According to new studies, more than half of all children allergic to eggs are tolerant to baked hen's eggs (56 percent) and many (about 55 percent) outgrow the allergy entirely.
The studies were presented at the 2012 Annual Meeting of the American College of Allergy, Asthma & Immunology in Anaheim, California.
"More than half of egg allergic children can tolerate hen's eggs when they are baked at 350 degrees in products such as cakes and breads. Dietary introduction of baked egg by an allergist can broaden a child's diet, improve quality of life and likely accelerate the development of an egg tolerance," said the lead author of the study Rushani Saltzman, M.D., an allergist and ACAAI member.
Another study presented at the meeting said that out of the five most common allergies, children were more likely to outgrow egg allergy.
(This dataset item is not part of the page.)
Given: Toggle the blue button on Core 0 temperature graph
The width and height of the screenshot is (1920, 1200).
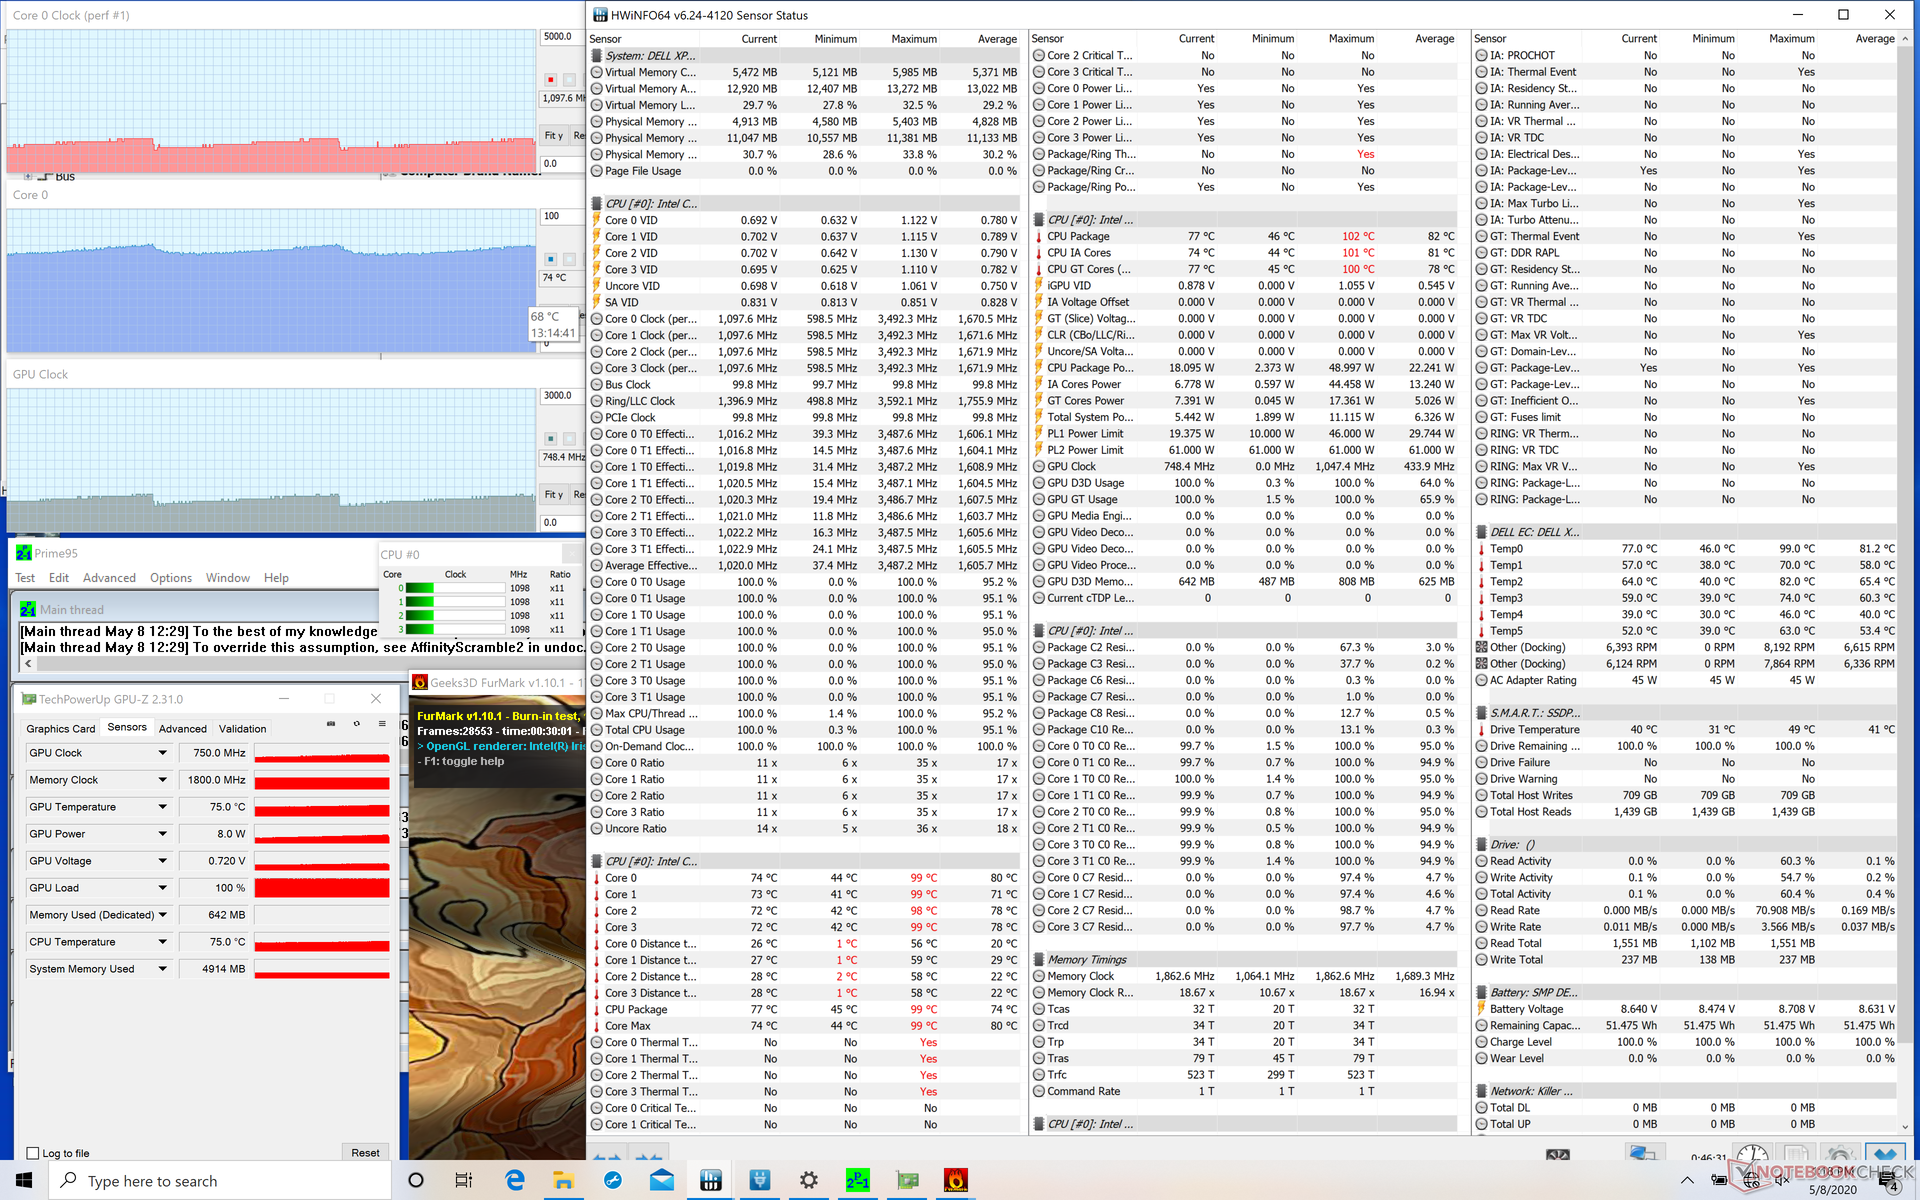Looking at the screenshot, I should point(550,259).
"Food tolerance was observed in one in four children, with 55 percent outgrowing their egg allergy by age seven. Developing an egg tolerance is the most common for children, followed by milk. A small proportion outgrew shellfish and tree nut allergies," said Ruchi Gupta, M.D., lead study author and pediatrician.
Experts say that introducing a food that has been known to cause an allergic reaction in the child might lead to severe problems and must be done under the care of a physician.
"While these studies show many positive findings for children with egg allergy, parents must practice caution. Introducing an allergen back into a child's diet can have severe consequences, and only should be done under the care of a board-certified allergist," said allergist Richard Weber, M.D., ACAAI president-elect.
Recently, a study had found that giving small amounts of egg powder to children who have egg allergy everyday could pave way to letting them eat foods containing eggs safely.
Egg allergy can cause many symptoms that range from mild to severe and can include skin rashes, hives, nasal inflammation, and vomiting or other digestive problems. Rarely, egg allergy can cause anaphylaxis - a life-threatening reaction, according to Mayo Clinic.
Egg allergies affect 0.2 percent of all Americans. Most people outgrow egg allergy by the age 16, according to Allergist. About 600,000 people living in the U.S. have egg allergy.